(Data extracts Opens)
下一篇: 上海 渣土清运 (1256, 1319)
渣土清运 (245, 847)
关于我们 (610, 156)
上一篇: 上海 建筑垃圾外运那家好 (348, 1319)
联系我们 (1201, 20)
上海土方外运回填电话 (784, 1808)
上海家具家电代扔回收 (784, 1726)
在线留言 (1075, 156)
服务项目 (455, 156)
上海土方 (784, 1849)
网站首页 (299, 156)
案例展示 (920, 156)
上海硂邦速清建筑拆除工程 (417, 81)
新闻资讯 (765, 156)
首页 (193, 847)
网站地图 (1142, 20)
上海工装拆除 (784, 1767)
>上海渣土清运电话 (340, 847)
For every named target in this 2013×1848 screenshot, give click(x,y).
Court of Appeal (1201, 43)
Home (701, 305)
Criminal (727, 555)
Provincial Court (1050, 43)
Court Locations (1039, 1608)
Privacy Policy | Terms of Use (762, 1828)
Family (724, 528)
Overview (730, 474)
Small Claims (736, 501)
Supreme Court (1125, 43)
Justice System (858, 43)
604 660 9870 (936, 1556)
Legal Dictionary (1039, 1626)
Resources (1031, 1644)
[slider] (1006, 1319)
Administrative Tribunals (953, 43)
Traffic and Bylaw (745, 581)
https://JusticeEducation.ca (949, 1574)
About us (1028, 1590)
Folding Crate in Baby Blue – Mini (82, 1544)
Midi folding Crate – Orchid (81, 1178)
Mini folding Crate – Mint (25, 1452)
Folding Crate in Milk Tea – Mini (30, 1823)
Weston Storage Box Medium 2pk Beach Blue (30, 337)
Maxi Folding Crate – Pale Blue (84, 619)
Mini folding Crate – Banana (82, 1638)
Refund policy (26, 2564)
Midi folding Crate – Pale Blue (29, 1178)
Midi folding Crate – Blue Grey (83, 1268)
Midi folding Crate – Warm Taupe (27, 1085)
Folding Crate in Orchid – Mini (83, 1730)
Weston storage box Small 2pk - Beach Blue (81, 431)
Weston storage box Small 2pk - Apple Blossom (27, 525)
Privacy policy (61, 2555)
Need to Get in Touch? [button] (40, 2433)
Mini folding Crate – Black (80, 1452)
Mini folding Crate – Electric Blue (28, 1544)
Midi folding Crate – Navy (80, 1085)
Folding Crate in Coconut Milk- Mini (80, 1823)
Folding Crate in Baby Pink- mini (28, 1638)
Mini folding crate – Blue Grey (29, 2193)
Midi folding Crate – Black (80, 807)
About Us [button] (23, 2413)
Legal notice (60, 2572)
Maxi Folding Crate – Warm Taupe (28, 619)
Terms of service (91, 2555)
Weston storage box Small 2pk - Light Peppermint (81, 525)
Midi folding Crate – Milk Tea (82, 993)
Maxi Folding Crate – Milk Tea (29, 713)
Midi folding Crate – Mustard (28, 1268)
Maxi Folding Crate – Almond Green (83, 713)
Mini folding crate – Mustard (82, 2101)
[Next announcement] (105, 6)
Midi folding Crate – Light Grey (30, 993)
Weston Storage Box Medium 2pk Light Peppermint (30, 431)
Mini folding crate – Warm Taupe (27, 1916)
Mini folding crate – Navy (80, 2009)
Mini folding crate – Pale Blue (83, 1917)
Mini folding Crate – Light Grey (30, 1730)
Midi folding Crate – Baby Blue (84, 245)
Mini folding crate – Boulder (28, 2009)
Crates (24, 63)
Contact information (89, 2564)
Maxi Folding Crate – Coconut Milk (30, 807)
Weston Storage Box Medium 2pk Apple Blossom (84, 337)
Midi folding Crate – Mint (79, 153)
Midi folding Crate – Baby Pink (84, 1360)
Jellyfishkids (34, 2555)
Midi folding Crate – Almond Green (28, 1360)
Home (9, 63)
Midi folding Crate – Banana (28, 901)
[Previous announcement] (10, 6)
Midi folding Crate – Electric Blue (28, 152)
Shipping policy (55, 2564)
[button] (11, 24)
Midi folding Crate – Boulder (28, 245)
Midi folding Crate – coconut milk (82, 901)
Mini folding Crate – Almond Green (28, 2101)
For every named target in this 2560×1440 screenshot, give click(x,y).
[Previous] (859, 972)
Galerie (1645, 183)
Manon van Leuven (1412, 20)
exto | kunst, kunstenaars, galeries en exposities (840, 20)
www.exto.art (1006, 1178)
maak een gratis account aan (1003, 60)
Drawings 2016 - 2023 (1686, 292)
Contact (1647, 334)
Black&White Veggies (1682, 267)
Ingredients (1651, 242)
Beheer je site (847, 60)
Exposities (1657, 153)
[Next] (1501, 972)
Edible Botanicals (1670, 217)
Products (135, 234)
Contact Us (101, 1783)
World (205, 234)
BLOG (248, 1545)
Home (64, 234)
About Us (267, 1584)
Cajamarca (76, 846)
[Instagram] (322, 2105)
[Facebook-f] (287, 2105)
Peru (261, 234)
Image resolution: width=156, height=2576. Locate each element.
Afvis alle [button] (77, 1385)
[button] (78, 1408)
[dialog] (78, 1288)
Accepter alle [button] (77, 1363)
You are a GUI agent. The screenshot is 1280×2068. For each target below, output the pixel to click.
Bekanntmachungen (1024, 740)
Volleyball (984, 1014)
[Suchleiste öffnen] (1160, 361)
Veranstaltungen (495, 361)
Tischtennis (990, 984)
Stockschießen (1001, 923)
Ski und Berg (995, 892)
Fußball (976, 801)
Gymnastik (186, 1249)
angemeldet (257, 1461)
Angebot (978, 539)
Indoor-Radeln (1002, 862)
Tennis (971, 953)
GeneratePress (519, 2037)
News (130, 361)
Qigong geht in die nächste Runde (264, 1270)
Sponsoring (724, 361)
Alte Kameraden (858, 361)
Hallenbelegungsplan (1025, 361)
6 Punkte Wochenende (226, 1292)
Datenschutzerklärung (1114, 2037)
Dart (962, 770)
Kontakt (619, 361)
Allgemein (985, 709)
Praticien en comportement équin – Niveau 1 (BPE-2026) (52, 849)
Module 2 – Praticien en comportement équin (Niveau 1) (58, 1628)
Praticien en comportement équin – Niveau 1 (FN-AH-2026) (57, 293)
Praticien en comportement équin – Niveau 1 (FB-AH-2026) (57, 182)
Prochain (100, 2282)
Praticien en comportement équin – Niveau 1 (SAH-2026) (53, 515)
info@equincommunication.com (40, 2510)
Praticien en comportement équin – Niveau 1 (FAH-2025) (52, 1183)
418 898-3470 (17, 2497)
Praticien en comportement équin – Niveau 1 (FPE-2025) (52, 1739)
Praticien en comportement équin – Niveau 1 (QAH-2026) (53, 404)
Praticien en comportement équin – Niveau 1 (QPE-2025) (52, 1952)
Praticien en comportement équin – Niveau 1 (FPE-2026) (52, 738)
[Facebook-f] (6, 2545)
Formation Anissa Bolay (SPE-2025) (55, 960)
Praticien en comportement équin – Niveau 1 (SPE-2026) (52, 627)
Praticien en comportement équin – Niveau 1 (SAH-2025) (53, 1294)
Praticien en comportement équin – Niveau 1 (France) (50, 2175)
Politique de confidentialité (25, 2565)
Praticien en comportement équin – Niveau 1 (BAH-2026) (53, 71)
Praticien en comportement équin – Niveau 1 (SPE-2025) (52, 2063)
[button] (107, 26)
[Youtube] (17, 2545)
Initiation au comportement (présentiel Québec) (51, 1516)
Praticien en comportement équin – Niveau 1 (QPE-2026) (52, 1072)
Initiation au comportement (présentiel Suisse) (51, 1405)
(Data extracts Closes)
= Exercise aim =
Please return exactly the lines from the opening line of the data above through the line with "上海工装拆除 (784, 1767)", both included and nothing else.

= Response =
下一篇: 上海 渣土清运 (1256, 1319)
渣土清运 (245, 847)
关于我们 (610, 156)
上一篇: 上海 建筑垃圾外运那家好 (348, 1319)
联系我们 (1201, 20)
上海土方外运回填电话 (784, 1808)
上海家具家电代扔回收 (784, 1726)
在线留言 (1075, 156)
服务项目 (455, 156)
上海土方 (784, 1849)
网站首页 (299, 156)
案例展示 (920, 156)
上海硂邦速清建筑拆除工程 (417, 81)
新闻资讯 (765, 156)
首页 (193, 847)
网站地图 (1142, 20)
上海工装拆除 (784, 1767)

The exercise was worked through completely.